ゴールの置き位置がゴールラインの真ん中にあれば、結局はゴールを決めるためにボールはゴール前に戻って来るので間に合うかもしれませんが、ラインゴールにはゴールの中央や外側という概念は存在しませんから、外側であろうと前方を突破されてしまえば得点になってしまいます。
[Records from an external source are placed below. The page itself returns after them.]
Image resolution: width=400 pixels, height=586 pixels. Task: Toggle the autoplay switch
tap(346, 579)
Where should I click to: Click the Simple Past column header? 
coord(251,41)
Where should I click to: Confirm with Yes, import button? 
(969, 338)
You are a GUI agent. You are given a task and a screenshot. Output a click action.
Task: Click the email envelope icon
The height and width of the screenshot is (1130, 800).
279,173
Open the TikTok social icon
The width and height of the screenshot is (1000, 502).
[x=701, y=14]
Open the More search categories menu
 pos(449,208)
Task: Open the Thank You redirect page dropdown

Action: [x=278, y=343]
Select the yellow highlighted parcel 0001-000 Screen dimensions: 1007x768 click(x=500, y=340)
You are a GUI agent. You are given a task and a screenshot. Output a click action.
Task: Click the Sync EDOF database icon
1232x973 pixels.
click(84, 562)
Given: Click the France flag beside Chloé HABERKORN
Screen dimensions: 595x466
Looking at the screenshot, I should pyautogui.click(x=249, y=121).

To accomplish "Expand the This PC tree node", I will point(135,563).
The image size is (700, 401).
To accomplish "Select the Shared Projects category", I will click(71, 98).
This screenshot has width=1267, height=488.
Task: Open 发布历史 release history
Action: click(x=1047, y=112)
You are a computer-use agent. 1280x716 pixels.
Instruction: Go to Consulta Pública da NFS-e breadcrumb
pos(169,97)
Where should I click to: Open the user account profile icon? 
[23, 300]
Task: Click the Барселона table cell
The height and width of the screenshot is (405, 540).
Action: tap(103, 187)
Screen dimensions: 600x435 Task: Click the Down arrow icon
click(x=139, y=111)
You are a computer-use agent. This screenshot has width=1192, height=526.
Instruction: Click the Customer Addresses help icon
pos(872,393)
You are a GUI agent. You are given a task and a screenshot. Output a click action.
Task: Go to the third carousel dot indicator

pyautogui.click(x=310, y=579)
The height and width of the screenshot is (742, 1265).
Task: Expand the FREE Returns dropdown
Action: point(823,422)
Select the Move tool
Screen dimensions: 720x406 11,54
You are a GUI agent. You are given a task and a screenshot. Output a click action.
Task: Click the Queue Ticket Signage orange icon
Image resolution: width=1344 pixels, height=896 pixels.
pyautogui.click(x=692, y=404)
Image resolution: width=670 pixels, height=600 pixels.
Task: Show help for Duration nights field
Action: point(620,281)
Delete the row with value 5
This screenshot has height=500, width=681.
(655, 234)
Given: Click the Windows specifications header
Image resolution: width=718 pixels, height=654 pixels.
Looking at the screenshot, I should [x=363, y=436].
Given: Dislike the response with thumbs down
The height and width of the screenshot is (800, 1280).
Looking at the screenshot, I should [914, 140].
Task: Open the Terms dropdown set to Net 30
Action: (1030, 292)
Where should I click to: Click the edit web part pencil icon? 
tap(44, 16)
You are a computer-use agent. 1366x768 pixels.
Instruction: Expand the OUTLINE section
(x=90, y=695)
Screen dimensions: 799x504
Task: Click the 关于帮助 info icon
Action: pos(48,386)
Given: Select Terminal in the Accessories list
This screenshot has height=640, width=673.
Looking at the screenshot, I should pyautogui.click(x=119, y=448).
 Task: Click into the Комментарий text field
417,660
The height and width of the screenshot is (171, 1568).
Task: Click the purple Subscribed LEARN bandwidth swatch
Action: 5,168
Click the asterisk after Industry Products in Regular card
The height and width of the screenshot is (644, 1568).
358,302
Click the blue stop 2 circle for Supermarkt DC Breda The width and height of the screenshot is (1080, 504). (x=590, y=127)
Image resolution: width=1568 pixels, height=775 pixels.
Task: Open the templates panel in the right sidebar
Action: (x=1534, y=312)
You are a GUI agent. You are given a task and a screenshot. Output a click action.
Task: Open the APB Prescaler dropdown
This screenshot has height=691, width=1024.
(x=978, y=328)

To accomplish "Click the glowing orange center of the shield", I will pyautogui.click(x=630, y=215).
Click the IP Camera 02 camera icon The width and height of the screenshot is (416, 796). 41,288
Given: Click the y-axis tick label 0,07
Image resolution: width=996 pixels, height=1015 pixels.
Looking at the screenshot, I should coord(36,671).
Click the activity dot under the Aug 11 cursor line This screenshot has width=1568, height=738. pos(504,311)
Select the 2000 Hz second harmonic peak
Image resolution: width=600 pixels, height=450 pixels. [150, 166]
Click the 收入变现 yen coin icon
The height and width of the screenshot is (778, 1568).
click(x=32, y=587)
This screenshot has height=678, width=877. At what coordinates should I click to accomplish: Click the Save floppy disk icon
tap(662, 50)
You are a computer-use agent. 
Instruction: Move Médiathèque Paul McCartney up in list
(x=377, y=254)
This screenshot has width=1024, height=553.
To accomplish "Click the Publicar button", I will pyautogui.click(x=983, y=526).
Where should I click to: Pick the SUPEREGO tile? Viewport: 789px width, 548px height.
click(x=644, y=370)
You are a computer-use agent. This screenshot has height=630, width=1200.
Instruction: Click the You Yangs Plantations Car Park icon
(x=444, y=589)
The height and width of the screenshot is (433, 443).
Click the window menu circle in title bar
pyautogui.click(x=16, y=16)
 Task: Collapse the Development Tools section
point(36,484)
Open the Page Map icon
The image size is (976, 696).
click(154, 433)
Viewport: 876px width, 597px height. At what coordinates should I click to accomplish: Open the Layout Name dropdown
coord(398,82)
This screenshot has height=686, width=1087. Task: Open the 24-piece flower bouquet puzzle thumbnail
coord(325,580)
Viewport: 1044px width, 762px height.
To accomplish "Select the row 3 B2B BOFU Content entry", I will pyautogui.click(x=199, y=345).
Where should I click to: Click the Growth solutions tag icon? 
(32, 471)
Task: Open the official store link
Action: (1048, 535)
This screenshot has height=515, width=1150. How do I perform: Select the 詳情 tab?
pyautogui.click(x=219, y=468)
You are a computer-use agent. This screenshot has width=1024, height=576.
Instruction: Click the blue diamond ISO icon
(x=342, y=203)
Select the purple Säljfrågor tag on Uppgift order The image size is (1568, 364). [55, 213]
したがって守備側の選 手はゴールを決められないために、カバーリングだけでなく、自分のマークも逃さない適切な距離を見つけなければなりません。
このようなこともあり、ラインゴールでは1対1のシーンが生まれやすく勝負に負けると突破されて失点につながるため原因(カバーリングが遅れた、あるいはマークがずれたなど)を特定することができます。
ラインゴールの制約によって、自分が守れる幅(範囲)を理解することで、カバーリングやスライドのタイミングも掴むことができるというわけです。
全文は『サッカー スモールサイドゲーム研究 課題を制約主導アプローチで解決するためのトレーニングデザイン入門』からご覧ください。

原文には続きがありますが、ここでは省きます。